(Stored items)
..............................
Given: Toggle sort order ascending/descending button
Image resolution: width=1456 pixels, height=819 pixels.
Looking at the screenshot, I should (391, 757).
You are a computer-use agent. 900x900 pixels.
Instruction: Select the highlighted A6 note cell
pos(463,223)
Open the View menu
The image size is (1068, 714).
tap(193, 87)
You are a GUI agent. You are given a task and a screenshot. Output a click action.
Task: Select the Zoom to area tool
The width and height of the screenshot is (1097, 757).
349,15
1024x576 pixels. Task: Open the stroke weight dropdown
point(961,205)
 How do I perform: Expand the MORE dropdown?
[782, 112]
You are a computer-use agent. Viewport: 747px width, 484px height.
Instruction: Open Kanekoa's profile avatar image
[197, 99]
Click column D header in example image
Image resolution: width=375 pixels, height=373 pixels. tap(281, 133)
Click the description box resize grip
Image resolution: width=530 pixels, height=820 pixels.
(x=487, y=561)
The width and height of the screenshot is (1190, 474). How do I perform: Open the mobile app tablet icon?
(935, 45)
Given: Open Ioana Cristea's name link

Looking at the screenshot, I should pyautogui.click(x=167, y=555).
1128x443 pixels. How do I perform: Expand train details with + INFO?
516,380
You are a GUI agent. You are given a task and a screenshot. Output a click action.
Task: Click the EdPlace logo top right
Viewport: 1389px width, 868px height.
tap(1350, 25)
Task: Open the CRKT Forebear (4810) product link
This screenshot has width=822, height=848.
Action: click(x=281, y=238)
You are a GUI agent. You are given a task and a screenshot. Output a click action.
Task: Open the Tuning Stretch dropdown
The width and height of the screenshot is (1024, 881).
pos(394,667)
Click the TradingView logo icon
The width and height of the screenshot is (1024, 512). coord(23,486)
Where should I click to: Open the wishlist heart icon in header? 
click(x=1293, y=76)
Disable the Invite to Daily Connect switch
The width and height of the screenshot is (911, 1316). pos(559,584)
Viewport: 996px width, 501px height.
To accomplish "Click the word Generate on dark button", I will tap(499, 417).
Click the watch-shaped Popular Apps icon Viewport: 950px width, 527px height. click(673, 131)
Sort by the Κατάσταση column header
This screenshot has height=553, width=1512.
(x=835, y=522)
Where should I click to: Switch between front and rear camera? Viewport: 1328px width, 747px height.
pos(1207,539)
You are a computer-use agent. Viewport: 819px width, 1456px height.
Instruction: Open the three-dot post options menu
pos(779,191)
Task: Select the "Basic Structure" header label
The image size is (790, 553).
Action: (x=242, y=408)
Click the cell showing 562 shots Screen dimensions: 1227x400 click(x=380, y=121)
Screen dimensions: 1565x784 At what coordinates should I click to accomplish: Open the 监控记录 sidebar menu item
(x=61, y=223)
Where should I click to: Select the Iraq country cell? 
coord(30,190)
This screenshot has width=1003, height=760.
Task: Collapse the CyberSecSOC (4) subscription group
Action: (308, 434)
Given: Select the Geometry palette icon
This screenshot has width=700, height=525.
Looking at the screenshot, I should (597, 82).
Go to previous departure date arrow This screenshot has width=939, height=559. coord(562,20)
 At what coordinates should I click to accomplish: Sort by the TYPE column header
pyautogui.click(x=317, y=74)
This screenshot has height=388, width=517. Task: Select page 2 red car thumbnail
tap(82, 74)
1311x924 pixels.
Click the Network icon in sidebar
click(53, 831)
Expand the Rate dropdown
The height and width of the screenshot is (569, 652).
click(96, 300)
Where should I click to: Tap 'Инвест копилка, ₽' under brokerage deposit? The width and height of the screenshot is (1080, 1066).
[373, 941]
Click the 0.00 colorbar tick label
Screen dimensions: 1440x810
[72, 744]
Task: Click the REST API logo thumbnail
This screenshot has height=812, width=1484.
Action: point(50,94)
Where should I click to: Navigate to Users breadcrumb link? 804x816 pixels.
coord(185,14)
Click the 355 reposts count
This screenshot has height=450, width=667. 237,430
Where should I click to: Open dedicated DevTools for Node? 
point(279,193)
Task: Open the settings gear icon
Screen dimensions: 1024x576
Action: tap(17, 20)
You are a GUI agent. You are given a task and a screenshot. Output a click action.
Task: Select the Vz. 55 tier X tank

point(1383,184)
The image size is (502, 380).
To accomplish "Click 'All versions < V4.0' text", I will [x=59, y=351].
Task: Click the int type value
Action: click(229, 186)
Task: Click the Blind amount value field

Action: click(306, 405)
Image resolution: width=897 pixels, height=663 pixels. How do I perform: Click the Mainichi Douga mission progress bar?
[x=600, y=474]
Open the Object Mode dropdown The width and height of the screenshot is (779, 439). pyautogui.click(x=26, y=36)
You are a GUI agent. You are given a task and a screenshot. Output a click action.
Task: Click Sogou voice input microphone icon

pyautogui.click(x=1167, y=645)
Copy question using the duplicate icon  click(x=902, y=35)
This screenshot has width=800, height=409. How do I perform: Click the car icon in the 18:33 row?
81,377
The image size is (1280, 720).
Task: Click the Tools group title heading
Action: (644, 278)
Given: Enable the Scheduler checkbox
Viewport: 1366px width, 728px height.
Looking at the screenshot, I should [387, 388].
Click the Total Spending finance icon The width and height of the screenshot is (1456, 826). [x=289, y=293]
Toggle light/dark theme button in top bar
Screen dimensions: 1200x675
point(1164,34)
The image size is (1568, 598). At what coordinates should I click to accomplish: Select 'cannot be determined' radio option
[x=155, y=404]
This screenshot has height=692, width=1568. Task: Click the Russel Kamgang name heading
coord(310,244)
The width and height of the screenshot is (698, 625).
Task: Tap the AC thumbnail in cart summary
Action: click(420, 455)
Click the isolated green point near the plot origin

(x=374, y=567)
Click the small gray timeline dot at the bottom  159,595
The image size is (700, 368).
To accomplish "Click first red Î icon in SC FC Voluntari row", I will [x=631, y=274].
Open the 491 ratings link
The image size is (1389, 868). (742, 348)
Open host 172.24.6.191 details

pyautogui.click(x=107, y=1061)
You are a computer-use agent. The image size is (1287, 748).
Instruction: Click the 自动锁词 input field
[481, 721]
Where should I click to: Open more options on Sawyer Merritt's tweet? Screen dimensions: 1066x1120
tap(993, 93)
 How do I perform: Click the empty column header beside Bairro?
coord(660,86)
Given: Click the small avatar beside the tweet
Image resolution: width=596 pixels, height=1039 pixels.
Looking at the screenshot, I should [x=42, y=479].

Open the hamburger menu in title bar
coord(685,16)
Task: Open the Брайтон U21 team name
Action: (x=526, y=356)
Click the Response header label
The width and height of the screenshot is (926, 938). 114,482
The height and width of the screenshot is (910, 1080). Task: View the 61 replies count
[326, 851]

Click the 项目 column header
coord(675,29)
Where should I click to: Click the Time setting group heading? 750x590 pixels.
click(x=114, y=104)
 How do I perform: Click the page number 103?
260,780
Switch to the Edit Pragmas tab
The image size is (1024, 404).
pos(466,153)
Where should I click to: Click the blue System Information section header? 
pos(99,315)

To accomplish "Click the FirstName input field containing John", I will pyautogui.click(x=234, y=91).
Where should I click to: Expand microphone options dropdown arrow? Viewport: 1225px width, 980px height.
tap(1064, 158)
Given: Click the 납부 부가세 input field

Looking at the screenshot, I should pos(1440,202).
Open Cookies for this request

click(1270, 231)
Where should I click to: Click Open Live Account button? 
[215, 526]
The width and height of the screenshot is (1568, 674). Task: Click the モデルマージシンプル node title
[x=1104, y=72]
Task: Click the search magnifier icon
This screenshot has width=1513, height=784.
..............................
■ **Try it**
What is needed is an exact copy of all the data above.

■ **Response to the task**
Given: Toggle sort order ascending/descending button
Image resolution: width=1456 pixels, height=819 pixels.
Looking at the screenshot, I should (391, 757).
You are a computer-use agent. 900x900 pixels.
Instruction: Select the highlighted A6 note cell
pos(463,223)
Open the View menu
The image size is (1068, 714).
tap(193, 87)
You are a GUI agent. You are given a task and a screenshot. Output a click action.
Task: Select the Zoom to area tool
The width and height of the screenshot is (1097, 757).
349,15
1024x576 pixels. Task: Open the stroke weight dropdown
point(961,205)
 How do I perform: Expand the MORE dropdown?
[782, 112]
You are a computer-use agent. Viewport: 747px width, 484px height.
Instruction: Open Kanekoa's profile avatar image
[197, 99]
Click column D header in example image
Image resolution: width=375 pixels, height=373 pixels. tap(281, 133)
Click the description box resize grip
Image resolution: width=530 pixels, height=820 pixels.
(x=487, y=561)
The width and height of the screenshot is (1190, 474). How do I perform: Open the mobile app tablet icon?
(935, 45)
Given: Open Ioana Cristea's name link

Looking at the screenshot, I should pyautogui.click(x=167, y=555).
1128x443 pixels. How do I perform: Expand train details with + INFO?
516,380
You are a GUI agent. You are given a task and a screenshot. Output a click action.
Task: Click the EdPlace logo top right
Viewport: 1389px width, 868px height.
tap(1350, 25)
Task: Open the CRKT Forebear (4810) product link
This screenshot has width=822, height=848.
Action: click(x=281, y=238)
You are a GUI agent. You are given a task and a screenshot. Output a click action.
Task: Open the Tuning Stretch dropdown
The width and height of the screenshot is (1024, 881).
pos(394,667)
Click the TradingView logo icon
The width and height of the screenshot is (1024, 512). coord(23,486)
Where should I click to: Open the wishlist heart icon in header? 
click(x=1293, y=76)
Disable the Invite to Daily Connect switch
The width and height of the screenshot is (911, 1316). pos(559,584)
Viewport: 996px width, 501px height.
To accomplish "Click the word Generate on dark button", I will tap(499, 417).
Click the watch-shaped Popular Apps icon Viewport: 950px width, 527px height. click(673, 131)
Sort by the Κατάσταση column header
This screenshot has height=553, width=1512.
(x=835, y=522)
Where should I click to: Switch between front and rear camera? Viewport: 1328px width, 747px height.
pos(1207,539)
You are a computer-use agent. Viewport: 819px width, 1456px height.
Instruction: Open the three-dot post options menu
pos(779,191)
Task: Select the "Basic Structure" header label
The image size is (790, 553).
Action: (x=242, y=408)
Click the cell showing 562 shots Screen dimensions: 1227x400 click(x=380, y=121)
Screen dimensions: 1565x784 At what coordinates should I click to accomplish: Open the 监控记录 sidebar menu item
(x=61, y=223)
Where should I click to: Select the Iraq country cell? 
coord(30,190)
This screenshot has width=1003, height=760.
Task: Collapse the CyberSecSOC (4) subscription group
Action: (308, 434)
Given: Select the Geometry palette icon
This screenshot has width=700, height=525.
Looking at the screenshot, I should (597, 82).
Go to previous departure date arrow This screenshot has width=939, height=559. coord(562,20)
 At what coordinates should I click to accomplish: Sort by the TYPE column header
pyautogui.click(x=317, y=74)
This screenshot has height=388, width=517. Task: Select page 2 red car thumbnail
tap(82, 74)
1311x924 pixels.
Click the Network icon in sidebar
click(53, 831)
Expand the Rate dropdown
The height and width of the screenshot is (569, 652).
click(96, 300)
Where should I click to: Tap 'Инвест копилка, ₽' under brokerage deposit? The width and height of the screenshot is (1080, 1066).
[373, 941]
Click the 0.00 colorbar tick label
Screen dimensions: 1440x810
[72, 744]
Task: Click the REST API logo thumbnail
This screenshot has height=812, width=1484.
Action: point(50,94)
Where should I click to: Navigate to Users breadcrumb link? 804x816 pixels.
coord(185,14)
Click the 355 reposts count
This screenshot has height=450, width=667. 237,430
Where should I click to: Open dedicated DevTools for Node? 
point(279,193)
Task: Open the settings gear icon
Screen dimensions: 1024x576
Action: tap(17, 20)
You are a GUI agent. You are given a task and a screenshot. Output a click action.
Task: Select the Vz. 55 tier X tank

point(1383,184)
The image size is (502, 380).
To accomplish "Click 'All versions < V4.0' text", I will [x=59, y=351].
Task: Click the int type value
Action: click(229, 186)
Task: Click the Blind amount value field

Action: click(306, 405)
Image resolution: width=897 pixels, height=663 pixels. How do I perform: Click the Mainichi Douga mission progress bar?
[x=600, y=474]
Open the Object Mode dropdown The width and height of the screenshot is (779, 439). pyautogui.click(x=26, y=36)
You are a GUI agent. You are given a task and a screenshot. Output a click action.
Task: Click Sogou voice input microphone icon

pyautogui.click(x=1167, y=645)
Copy question using the duplicate icon  click(x=902, y=35)
This screenshot has width=800, height=409. How do I perform: Click the car icon in the 18:33 row?
81,377
The image size is (1280, 720).
Task: Click the Tools group title heading
Action: (644, 278)
Given: Enable the Scheduler checkbox
Viewport: 1366px width, 728px height.
Looking at the screenshot, I should [387, 388].
Click the Total Spending finance icon The width and height of the screenshot is (1456, 826). [x=289, y=293]
Toggle light/dark theme button in top bar
Screen dimensions: 1200x675
point(1164,34)
The image size is (1568, 598). At what coordinates should I click to accomplish: Select 'cannot be determined' radio option
[x=155, y=404]
This screenshot has height=692, width=1568. Task: Click the Russel Kamgang name heading
coord(310,244)
The width and height of the screenshot is (698, 625).
Task: Tap the AC thumbnail in cart summary
Action: click(420, 455)
Click the isolated green point near the plot origin

(x=374, y=567)
Click the small gray timeline dot at the bottom  159,595
The image size is (700, 368).
To accomplish "Click first red Î icon in SC FC Voluntari row", I will [x=631, y=274].
Open the 491 ratings link
The image size is (1389, 868). (742, 348)
Open host 172.24.6.191 details

pyautogui.click(x=107, y=1061)
You are a computer-use agent. The image size is (1287, 748).
Instruction: Click the 自动锁词 input field
[481, 721]
Where should I click to: Open more options on Sawyer Merritt's tweet? Screen dimensions: 1066x1120
tap(993, 93)
 How do I perform: Click the empty column header beside Bairro?
coord(660,86)
Given: Click the small avatar beside the tweet
Image resolution: width=596 pixels, height=1039 pixels.
Looking at the screenshot, I should [x=42, y=479].

Open the hamburger menu in title bar
coord(685,16)
Task: Open the Брайтон U21 team name
Action: (x=526, y=356)
Click the Response header label
The width and height of the screenshot is (926, 938). 114,482
The height and width of the screenshot is (910, 1080). Task: View the 61 replies count
[326, 851]

Click the 项目 column header
coord(675,29)
Where should I click to: Click the Time setting group heading? 750x590 pixels.
click(x=114, y=104)
 How do I perform: Click the page number 103?
260,780
Switch to the Edit Pragmas tab
The image size is (1024, 404).
pos(466,153)
Where should I click to: Click the blue System Information section header? 
pos(99,315)

To accomplish "Click the FirstName input field containing John", I will pyautogui.click(x=234, y=91).
Where should I click to: Expand microphone options dropdown arrow? Viewport: 1225px width, 980px height.
tap(1064, 158)
Given: Click the 납부 부가세 input field

Looking at the screenshot, I should pos(1440,202).
Open Cookies for this request

click(1270, 231)
Where should I click to: Click Open Live Account button? 
[215, 526]
The width and height of the screenshot is (1568, 674). Task: Click the モデルマージシンプル node title
[x=1104, y=72]
Task: Click the search magnifier icon
This screenshot has width=1513, height=784.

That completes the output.